The ear filters incoming sound into different frequencies: a given place in the cochlea, and a given auditory nerve fibre, respond only to a limited range of frequencies. Consequently, researchers have examined the cues that are generated by mixtures of speech and noise at the two ears within a narrow frequency band around the signal. When a signal and narrowband noise are added, a vector summation occurs in which the resultant amplitude and phase differ from those of the noise or signal alone. For a binaural unmasking stimulus, the differences between the interaural parameters of the signal and noise mean that there will be a different vector summation at each ear. Consequently, regardless of the stimulus construction, there tend to be fluctuations in both the level and phase differences of the stimuli at the listener's ears.

Experiments have examined which of these cues the auditory system can best detect. These have shown that, at low frequencies (specifically 500 Hz), the auditory system is most sensitive to the interaural time differences. At higher frequencies, however, there seems to be a transition to using interaural level differences.

== Practical implications ==

In everyday life, speech is more easily understood in noise when speech and noise come from different directions, a phenomenon known as "spatial release from masking". In this situation, the speech and noise have distinct interaural time differences and interaural level differences. The time differences are produced by the differences in the length of the sound path to the two ears and the level differences are caused by the acoustic shadowing effect of the head. These two cues play a major role in sound localisation, and have both been shown to have independent effects in spatial release from masking.
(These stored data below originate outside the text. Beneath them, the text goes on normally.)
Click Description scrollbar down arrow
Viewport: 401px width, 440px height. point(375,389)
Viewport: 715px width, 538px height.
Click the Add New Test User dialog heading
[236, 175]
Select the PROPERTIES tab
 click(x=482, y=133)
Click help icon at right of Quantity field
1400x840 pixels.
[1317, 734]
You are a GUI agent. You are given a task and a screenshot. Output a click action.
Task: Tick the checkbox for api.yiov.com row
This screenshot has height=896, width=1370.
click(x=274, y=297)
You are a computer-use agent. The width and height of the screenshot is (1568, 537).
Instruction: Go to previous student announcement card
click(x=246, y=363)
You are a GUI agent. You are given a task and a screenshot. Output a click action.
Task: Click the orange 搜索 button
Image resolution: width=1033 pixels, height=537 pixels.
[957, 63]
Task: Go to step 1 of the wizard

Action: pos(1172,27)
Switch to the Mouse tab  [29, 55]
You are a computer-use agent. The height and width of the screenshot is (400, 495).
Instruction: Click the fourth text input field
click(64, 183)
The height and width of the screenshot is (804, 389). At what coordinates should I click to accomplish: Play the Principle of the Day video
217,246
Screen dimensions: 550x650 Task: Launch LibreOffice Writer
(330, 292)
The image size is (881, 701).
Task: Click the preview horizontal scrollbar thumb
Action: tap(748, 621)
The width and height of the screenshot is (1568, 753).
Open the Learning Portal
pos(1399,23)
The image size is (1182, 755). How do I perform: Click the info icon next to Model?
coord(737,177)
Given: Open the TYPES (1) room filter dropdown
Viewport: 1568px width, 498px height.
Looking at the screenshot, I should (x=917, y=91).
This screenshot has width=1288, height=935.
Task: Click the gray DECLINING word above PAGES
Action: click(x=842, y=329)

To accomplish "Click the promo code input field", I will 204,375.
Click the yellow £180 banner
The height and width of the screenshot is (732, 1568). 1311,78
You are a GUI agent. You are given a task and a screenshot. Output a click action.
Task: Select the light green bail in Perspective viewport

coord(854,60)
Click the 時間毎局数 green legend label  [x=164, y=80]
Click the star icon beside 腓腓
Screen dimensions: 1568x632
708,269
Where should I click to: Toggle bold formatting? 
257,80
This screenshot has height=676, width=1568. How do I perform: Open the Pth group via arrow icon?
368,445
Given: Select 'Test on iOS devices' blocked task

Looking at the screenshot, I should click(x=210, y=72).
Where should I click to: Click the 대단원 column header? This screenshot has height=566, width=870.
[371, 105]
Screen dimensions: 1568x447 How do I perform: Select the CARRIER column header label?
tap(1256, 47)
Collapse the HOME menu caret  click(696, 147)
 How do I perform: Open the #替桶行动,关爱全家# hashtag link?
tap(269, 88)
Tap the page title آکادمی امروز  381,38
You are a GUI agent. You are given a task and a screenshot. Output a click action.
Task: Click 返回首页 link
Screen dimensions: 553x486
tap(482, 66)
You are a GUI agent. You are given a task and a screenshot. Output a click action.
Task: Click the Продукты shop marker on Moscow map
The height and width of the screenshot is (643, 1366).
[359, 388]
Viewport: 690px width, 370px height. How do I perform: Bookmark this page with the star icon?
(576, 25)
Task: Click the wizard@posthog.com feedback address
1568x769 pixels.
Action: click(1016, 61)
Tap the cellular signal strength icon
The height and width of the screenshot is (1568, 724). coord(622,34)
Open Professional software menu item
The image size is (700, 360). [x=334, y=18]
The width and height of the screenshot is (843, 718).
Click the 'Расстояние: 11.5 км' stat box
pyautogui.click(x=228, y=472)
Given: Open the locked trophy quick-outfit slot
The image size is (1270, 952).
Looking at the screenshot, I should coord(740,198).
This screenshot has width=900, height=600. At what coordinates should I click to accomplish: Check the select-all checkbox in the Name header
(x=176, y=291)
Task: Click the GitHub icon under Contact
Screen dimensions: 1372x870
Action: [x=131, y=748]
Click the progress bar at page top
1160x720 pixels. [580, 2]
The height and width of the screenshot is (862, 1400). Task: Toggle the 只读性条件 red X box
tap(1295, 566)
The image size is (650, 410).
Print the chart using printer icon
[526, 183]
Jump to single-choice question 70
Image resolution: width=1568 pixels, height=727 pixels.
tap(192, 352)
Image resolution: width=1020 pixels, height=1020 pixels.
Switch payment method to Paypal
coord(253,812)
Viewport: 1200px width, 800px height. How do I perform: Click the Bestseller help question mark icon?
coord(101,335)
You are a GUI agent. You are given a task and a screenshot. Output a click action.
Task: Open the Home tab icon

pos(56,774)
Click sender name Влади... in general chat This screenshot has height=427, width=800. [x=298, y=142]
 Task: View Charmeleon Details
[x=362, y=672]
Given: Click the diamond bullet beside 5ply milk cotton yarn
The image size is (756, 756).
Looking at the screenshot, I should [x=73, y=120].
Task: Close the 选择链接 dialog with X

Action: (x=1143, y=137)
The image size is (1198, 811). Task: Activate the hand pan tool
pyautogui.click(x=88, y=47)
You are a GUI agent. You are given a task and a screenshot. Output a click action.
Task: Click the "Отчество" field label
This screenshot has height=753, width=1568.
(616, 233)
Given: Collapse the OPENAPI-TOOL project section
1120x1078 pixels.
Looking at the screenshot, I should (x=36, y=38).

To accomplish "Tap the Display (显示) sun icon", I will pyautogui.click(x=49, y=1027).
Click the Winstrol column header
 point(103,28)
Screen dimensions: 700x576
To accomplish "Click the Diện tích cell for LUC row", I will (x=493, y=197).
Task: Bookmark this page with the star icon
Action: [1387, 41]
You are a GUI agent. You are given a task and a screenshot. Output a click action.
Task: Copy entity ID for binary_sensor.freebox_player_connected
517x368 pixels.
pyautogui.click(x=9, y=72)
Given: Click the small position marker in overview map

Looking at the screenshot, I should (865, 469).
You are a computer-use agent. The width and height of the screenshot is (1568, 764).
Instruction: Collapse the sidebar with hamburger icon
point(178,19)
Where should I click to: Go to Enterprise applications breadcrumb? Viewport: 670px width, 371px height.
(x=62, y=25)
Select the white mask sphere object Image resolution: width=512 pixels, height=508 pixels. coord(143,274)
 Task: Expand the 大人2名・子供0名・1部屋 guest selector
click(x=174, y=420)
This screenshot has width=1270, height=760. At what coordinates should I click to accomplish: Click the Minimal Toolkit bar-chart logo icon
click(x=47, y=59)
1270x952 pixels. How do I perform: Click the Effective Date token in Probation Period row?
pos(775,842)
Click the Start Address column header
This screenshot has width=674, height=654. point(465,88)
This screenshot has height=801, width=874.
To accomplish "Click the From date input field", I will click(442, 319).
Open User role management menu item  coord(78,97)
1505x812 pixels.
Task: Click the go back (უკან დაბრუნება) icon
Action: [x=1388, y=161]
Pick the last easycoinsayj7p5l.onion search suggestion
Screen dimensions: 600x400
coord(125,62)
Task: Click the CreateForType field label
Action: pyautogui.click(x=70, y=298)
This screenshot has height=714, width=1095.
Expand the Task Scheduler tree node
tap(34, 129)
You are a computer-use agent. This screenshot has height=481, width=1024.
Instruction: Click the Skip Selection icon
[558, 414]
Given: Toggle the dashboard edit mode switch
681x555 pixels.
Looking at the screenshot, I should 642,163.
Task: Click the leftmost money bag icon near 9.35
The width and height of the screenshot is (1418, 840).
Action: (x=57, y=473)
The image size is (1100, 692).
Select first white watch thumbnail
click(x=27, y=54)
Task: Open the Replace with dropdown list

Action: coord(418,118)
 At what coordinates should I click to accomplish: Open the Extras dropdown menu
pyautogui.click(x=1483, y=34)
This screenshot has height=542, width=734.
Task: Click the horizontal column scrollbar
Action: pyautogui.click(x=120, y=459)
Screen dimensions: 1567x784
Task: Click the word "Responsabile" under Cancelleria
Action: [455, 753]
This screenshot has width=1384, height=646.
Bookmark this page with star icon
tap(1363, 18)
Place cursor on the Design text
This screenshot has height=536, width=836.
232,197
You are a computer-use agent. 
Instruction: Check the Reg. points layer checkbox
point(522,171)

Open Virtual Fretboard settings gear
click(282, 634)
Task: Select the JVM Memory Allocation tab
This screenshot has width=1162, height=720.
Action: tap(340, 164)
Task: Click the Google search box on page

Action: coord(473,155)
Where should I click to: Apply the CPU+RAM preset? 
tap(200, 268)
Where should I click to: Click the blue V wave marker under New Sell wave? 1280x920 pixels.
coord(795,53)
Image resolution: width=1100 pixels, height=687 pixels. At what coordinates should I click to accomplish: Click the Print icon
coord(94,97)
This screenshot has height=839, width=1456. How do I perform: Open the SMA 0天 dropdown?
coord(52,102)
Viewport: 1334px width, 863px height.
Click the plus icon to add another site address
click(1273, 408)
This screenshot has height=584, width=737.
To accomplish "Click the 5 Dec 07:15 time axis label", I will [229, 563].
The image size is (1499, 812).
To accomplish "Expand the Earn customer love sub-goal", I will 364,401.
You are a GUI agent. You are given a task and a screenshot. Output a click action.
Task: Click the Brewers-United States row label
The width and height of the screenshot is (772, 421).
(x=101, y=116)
The interaural level differences can give rise to one ear or the other having a better signal-to-noise ratio, which would allow the listener to gain an intelligibility improvement by simply listening to that ear. However, the interaural time differences can only be exploited by comparing the waveforms at the two ears. Successful models of spatial release from masking tend to use equalization-cancellation theory to generate the effects of interaural time differences.